IJ Attorney Anya Bidwell, a leader of IJ’s Project on Immunity and Accountability, explained: “There was little historical basis for the Supreme Court’s invention of its current qualified immunity standard in 1982, and none for what it has become today. We hope that by uncovering policy-based, ahistorical roots of qualified immunity, we can encourage judges to engage more deeply in cases that come before them and encourage lawmakers to consider legal reforms that could give people a clear path to justice when their rights are violated.”

Under qualified immunity, government workers can only be held accountable for violating someone’s rights if a court has previously ruled that it was “clearly established” those precise actions were unconstitutional. The Supreme Court has not been very clear about what it means for the law to be clearly established. Is it enough that there is a caselaw pronouncing a general act—like exceeding a consent to enter someone’s home—unconstitutional? Or do you need a case specifically stating that exceeding this consent through the same means as in your situation—say teargassing a house instead of entering through a door—is unconstitutional? Due to this uncertainty, there is quite a bit of variance in lower-court qualified immunity decisions. Two officers committing nearly identical violations of rights may get two different rulings, depending on the judge or the panel they draw.

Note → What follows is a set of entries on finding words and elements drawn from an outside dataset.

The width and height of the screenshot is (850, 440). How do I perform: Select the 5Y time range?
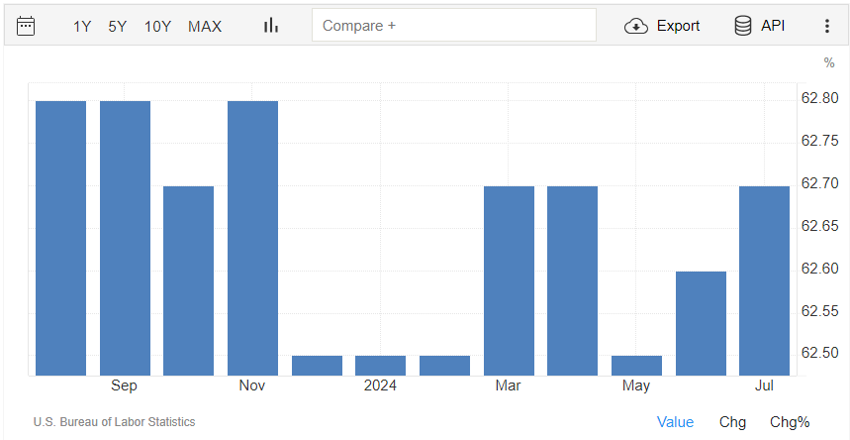click(x=118, y=27)
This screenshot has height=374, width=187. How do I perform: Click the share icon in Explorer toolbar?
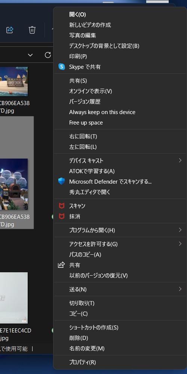pos(10,30)
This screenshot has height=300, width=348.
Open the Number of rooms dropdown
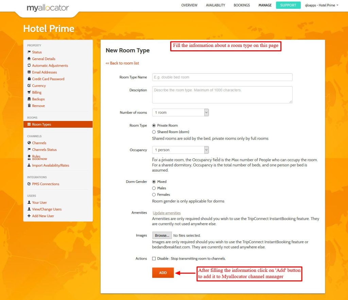tap(180, 112)
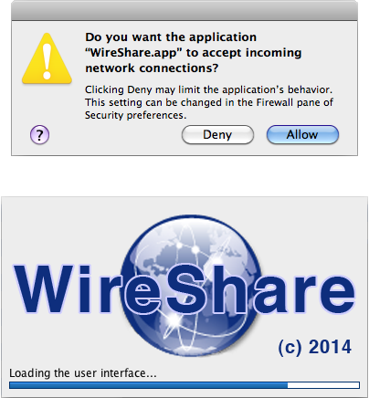Open help with the purple question mark
Screen dimensions: 369x398
click(x=39, y=135)
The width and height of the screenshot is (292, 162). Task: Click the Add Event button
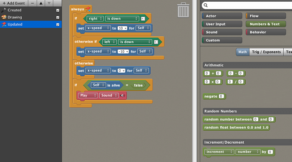(x=14, y=3)
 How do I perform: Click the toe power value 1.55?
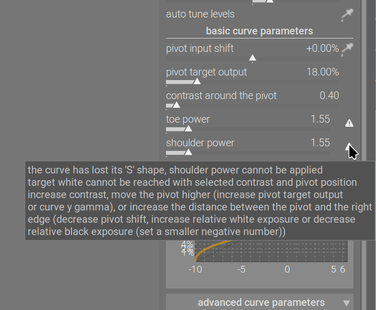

As John Ross, producer and narrator of Bound By Oath, summarized the latest episode: “Ever since the Supreme Court invented qualified immunity, it has become harder and harder for victims of often truly shocking unconstitutional misconduct to get their day in court. The bedrock principle of our legal system that there must be a remedy when a right is violated no longer seems to apply.”

While qualified immunity stands as a barrier to lawsuits over constitutional rights, the right to sue state officials for violations of the U.S. Constitution at all exists primarily thanks to Section 1983, a law that is celebrating 150 years since its passage. IJ and the Center for Judicial Engagement will mark this anniversary with a free webinar April 20 at noon EDT: “Outrage Legislation: Civil Rights & Section 1983 at 150 Years.” More information and link to register HERE.

Section 1 of the 1871 Ku Klux Klan Act—ultimately codified as Section 1983—allowed people to sue individuals who deprived them of their constitutional rights. At the time, black Americans were routinely subject to violence and harassment at the hand of KKK members. State officials often looked the other way or enabled crimes, leaving individuals with no way to seek justice. The webinar will discuss the history of Section 1983, how it lay dormant for nearly a century, how it was revived by the Supreme Court in 1961 and how it is used today.

IJ’s Center for Judicial Engagement (CJE) educates the public about the proper role of the courts in enforcing constitutional limits on the size and scope of government. CJE sponsors events where judges, professors, members of the bar and the general public come together to discuss the issues of the day in relation to judicial engagement. It sponsors scholarship, op-eds and other writing on our constitutional liberties and the courts’ role in protecting them.